4. Organizing and structuring code
In this session we will discuss functions that we’d like to see in Python before considering how we can add to our computational toolbox by creating our own. We examine the nuts and bolts of writing functions before looking at best-practice ways of making them usable. We also look at a couple of features of Python – named arguments and defaults – that are very heavily used in the libraries that we will cover next.

5. Reading and processing data with pandas
In this session we will introduce the first of our scientific python packages: pandas. We will learn how to get our data out of files and into our Python programs. In the process we will have a chance to discuss file formats, missing data, and pandas' data model.
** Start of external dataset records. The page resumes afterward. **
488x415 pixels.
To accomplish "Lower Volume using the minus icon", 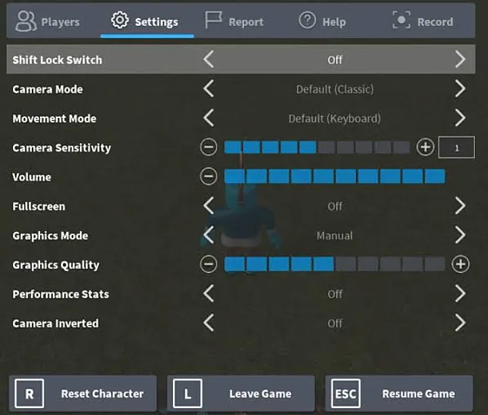I will click(208, 177).
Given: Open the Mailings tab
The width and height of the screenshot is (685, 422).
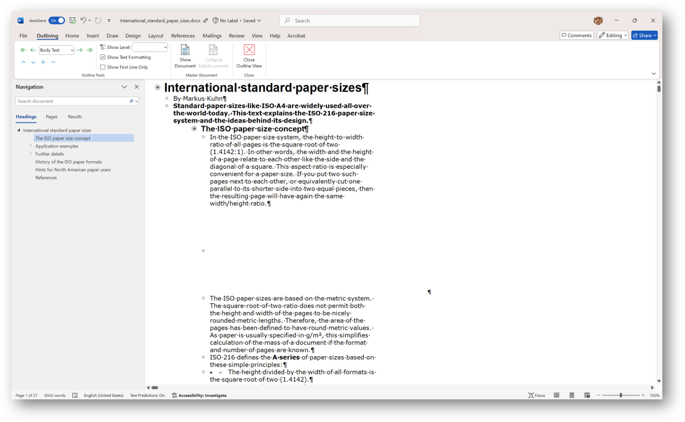Looking at the screenshot, I should point(212,36).
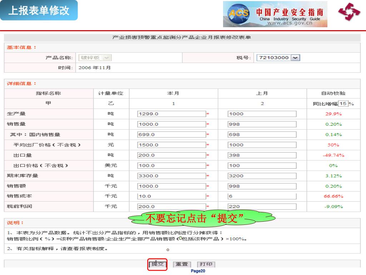Select 销售额 last month input field
366x275 pixels.
pyautogui.click(x=262, y=186)
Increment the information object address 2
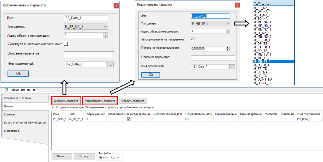Screen dimensions: 323x162 point(105,34)
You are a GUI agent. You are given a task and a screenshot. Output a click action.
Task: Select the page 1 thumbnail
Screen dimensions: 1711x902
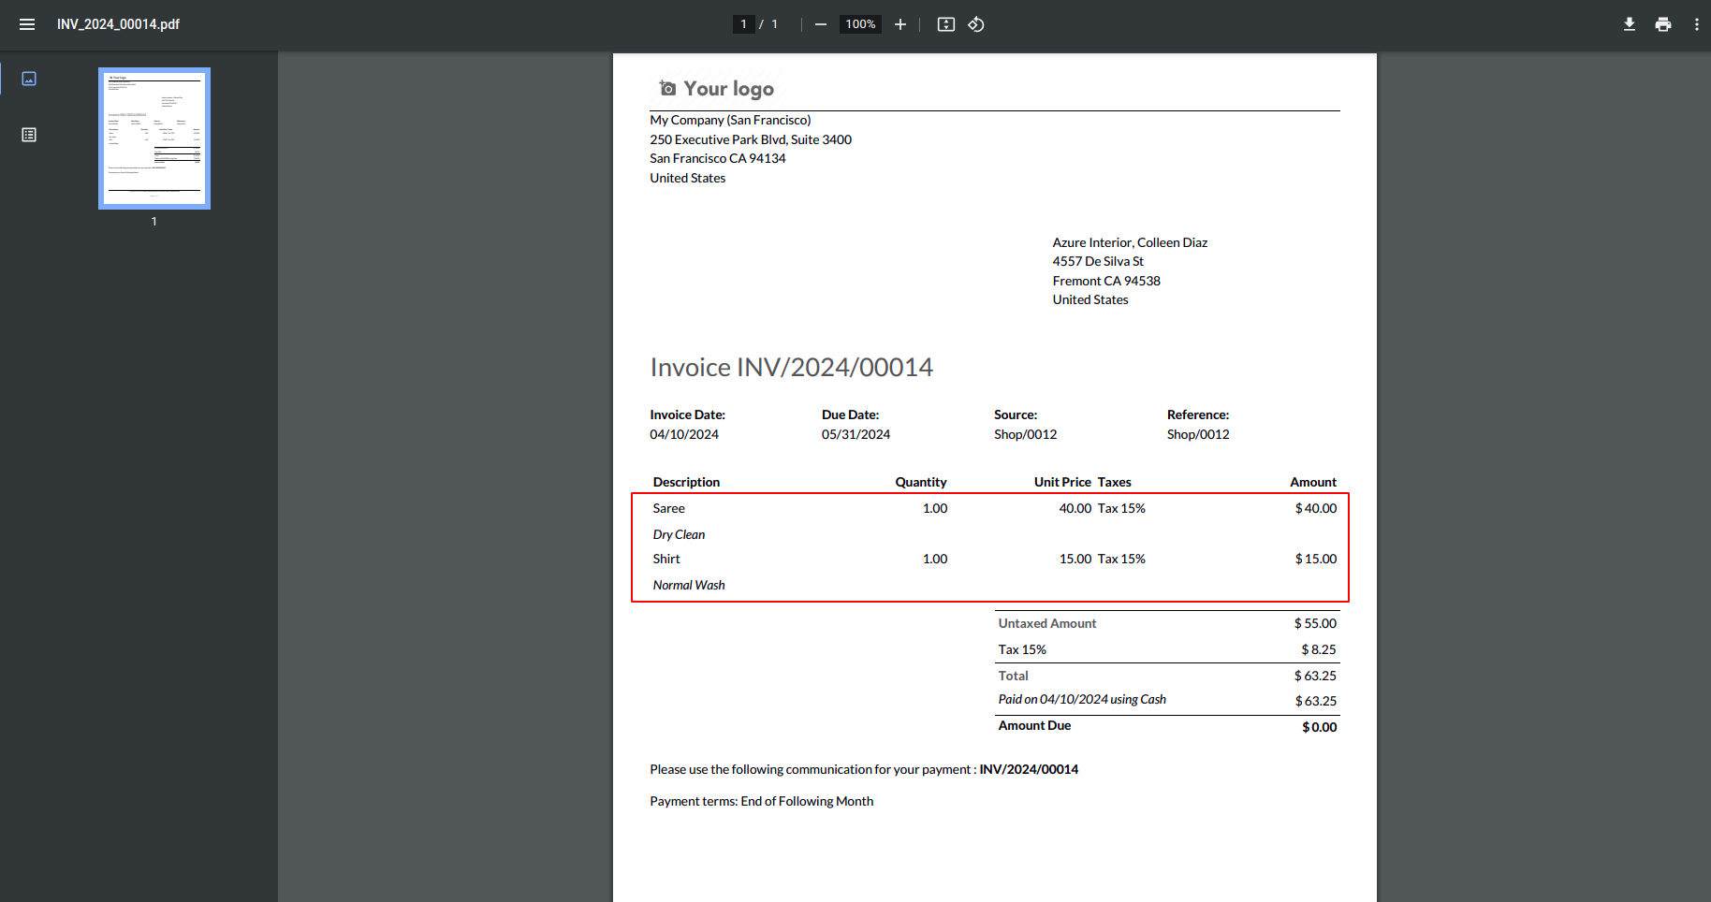(x=154, y=138)
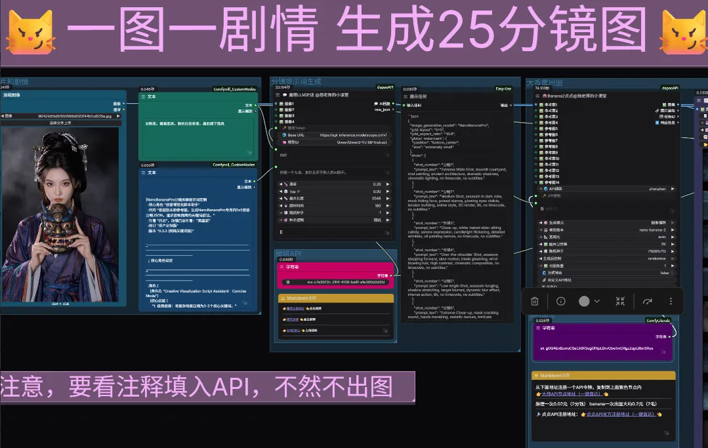708x448 pixels.
Task: Open extra options via the three-dot toolbar icon
Action: coord(671,301)
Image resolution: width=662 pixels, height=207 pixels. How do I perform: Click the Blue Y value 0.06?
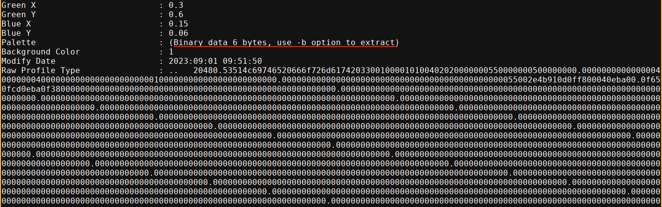[x=178, y=33]
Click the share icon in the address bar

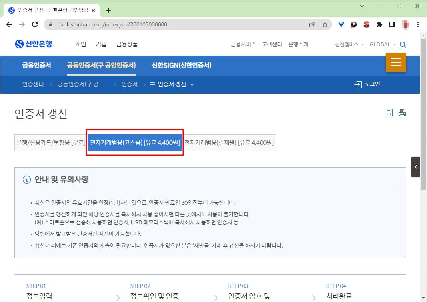click(312, 24)

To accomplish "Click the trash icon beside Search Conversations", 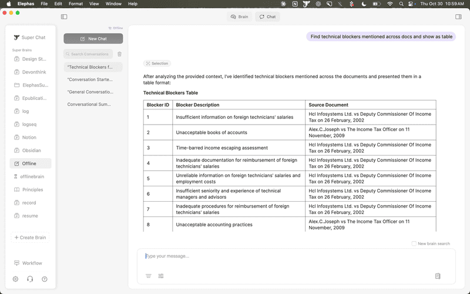I will pos(120,54).
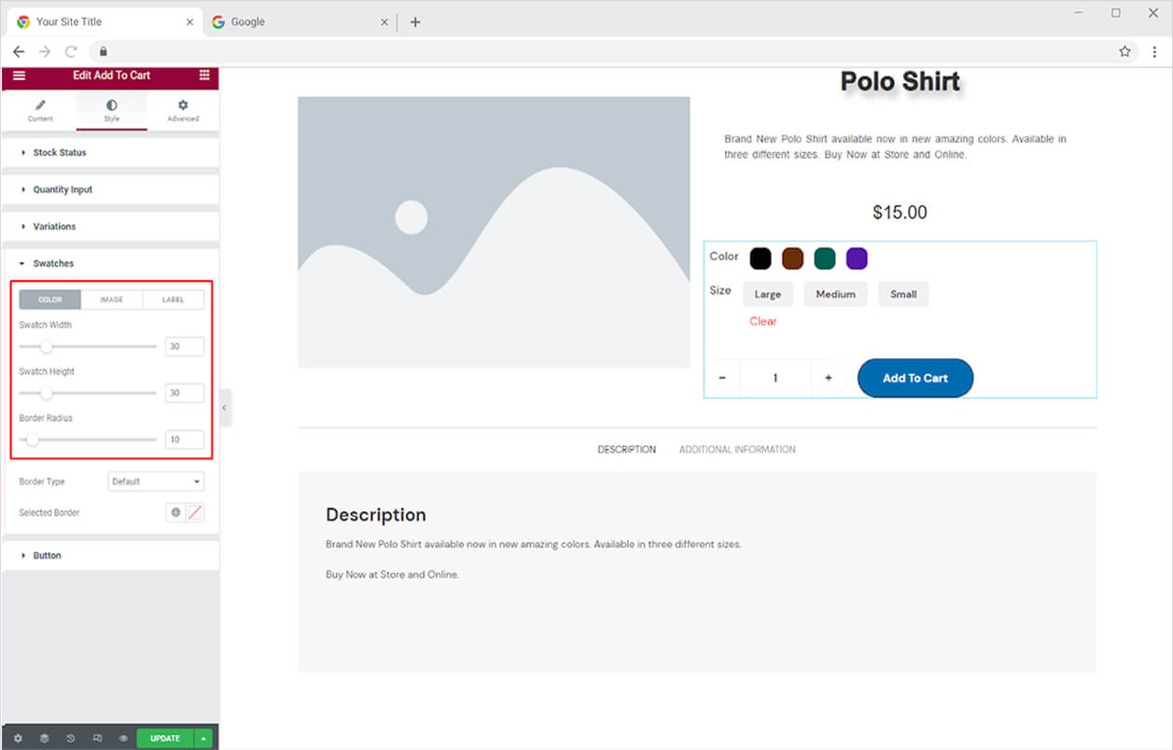Click the Swatch Width value field
The image size is (1173, 750).
pyautogui.click(x=184, y=346)
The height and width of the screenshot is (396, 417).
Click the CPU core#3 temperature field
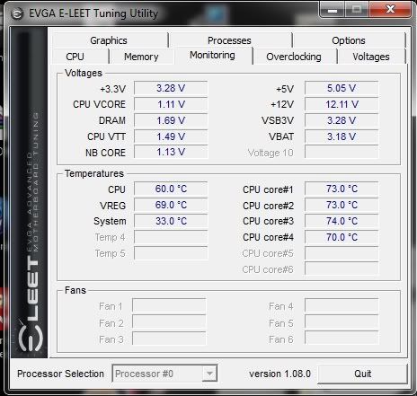coord(342,221)
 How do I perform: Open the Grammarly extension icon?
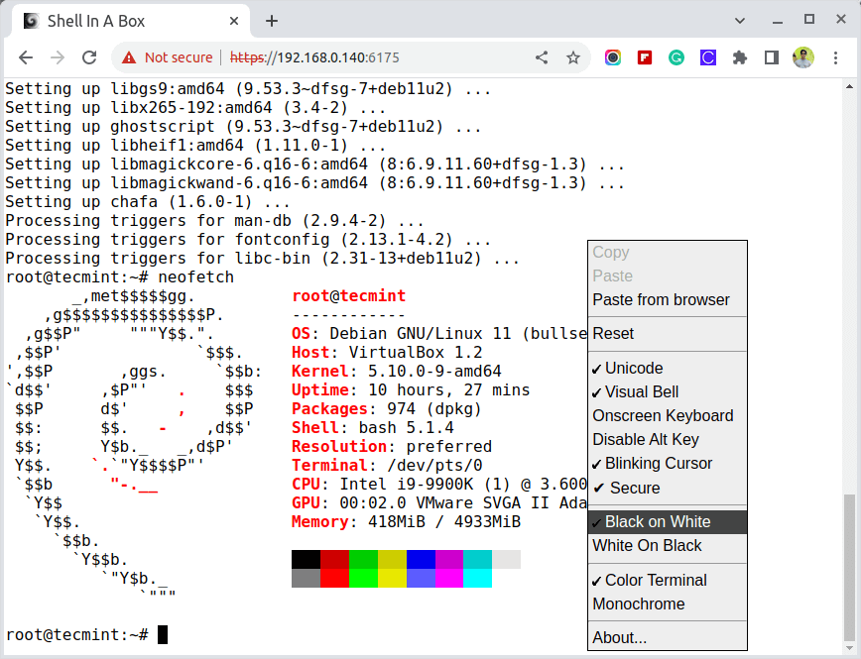tap(677, 57)

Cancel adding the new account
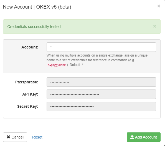point(15,137)
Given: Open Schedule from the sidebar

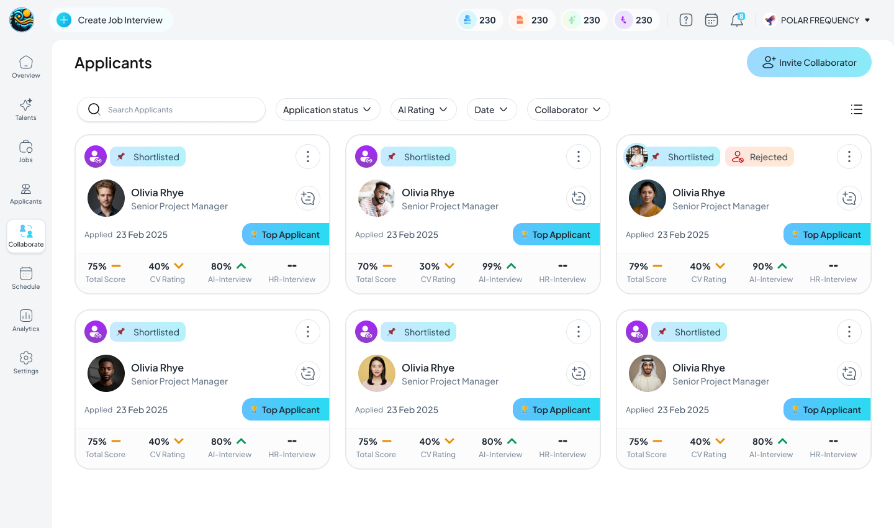Looking at the screenshot, I should pyautogui.click(x=26, y=278).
We will learn how to efficiently carry out basic calculations and transformations on data and, crucially, how to select and filter data for analysis.

6. Distributions and relationships with seaborn
In this session we will begin to look at visualisation. We will start with the workhorses of data visualization: the histogram and the scatter plot. Studying a few examples of each will allow us to get familiar with the seaborn interface and to cover a few points about visualizations that communicate effectively. We will combine this with a look at styles and colours, which contribute greatly to the readability of our charts. Here we will also discuss the use of statistical methods to discover patterns that are not obvious from simply looking at the data.

7. Relationships in different categories
In this session we will cover the most powerful aspect of seaborn: dividing up our data into different categories to look for patterns. This will build on the tools from the previous session, and there will be lots more to discuss about using them to rapidly explore new datasets. We will learn how to use pandas' grouping ability to produce summary tables, and how to use heatmaps - a fantastic and under-utilized tool for representing complex categorical data - to visualise them. We will also extend our und

8. Distributions in categories
In this session we will round up our survey of seaborn's chart types by bringing in those that directly compare categories. Here we find the classic box plot, as well as the more exotic swarm, violin, and boxen plots which aim to deal with some of its shortcomings. Drawing from a range of example datasets will allow us to illustrate which type of data suit each one best. We will also return to pandas to learn how we can sometimes represent continuous data as categories, and what trade-offs are involved.

9 &10.
The last day is set aside for workshop time. This is an ideal opportunity for students to apply the material to their own datasets (or to examples from their own field) with help from the instructor. Alternatively, we can use the time to discuss topics of particular interest that haven't be covered in the standard syllabus, or to continue to work on exercises from throughout the week.